Um homem foi preso nesta terça-feira, 29, acusado de aplicar uma série de golpes financeiros em clientes durante procedimentos estéticos realizados em clínicas de alto padrão na capital sergipana. A prisão foi efetuada por agentes do Departamento de Crimes Contra o Patrimônio (Depatri), após uma investigação que se estendia desde janeiro.

Segundo a delegada Lauana Guedes, as apurações começaram quando uma vítima procurou a polícia ao notar movimentações suspeitas em suas contas bancárias. A investigação revelou que o suspeito utilizava dados pessoais e a biometria facial das vítimas, obtidos durante supostos procedimentos estéticos, como aplicação de botox, para abrir contas bancárias e contratar empréstimos fraudulentos.

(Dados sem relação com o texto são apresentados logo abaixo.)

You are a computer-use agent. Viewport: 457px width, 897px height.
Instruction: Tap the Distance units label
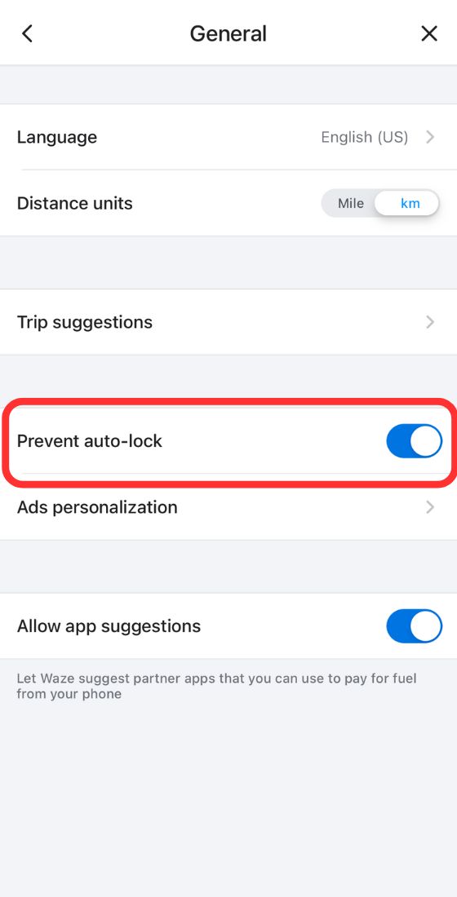pyautogui.click(x=74, y=204)
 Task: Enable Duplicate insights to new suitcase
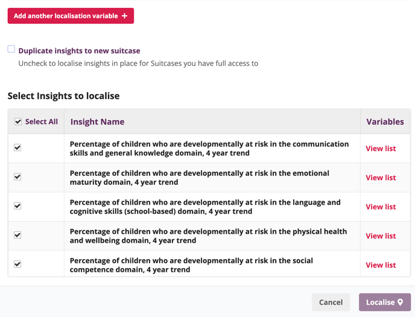11,49
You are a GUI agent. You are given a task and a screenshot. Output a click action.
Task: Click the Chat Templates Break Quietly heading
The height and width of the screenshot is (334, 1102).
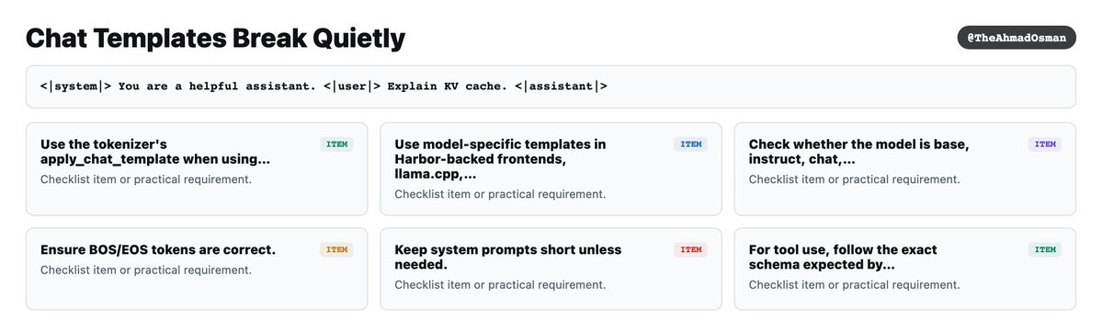coord(215,38)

De acordo com os depoimentos colhidos, o acusado convencia as vítimas a permitirem fotos sob o pretexto de registrar o “antes e depois” dos tratamentos. Nesse momento, acessava aplicativos bancários das clientes e usava o reconhecimento facial para aplicar os golpes. Em alguns casos, também pedia dados sob a justificativa de liberar acesso à clínica ou estacionamento.

A delegada Suirá Paim ressaltou que o homem agia com discrição e ganhava a confiança das vítimas, o que dificultava a percepção imediata das fraudes. Com os cartões gerados pelas contas falsas, o suspeito realizava compras e transações, recebendo os produtos em seu próprio endereço.

Além das fraudes financeiras, foi constatado que o homem não possuía qualificação para atuar na área estética, configurando também o exercício ilegal da profissão. “Ele não era bioquímico nem tinha autorização para aplicar botox”, afirmou a delegada Lauana Guedes.

O investigado foi conduzido à audiência de custódia e segue à disposição da Justiça. A Polícia Civil solicita que outras vítimas entrem em contato com o Depatri para registrar ocorrência. Informações podem ser repassadas anonimamente pelo Disque-Denúncia, no número 181.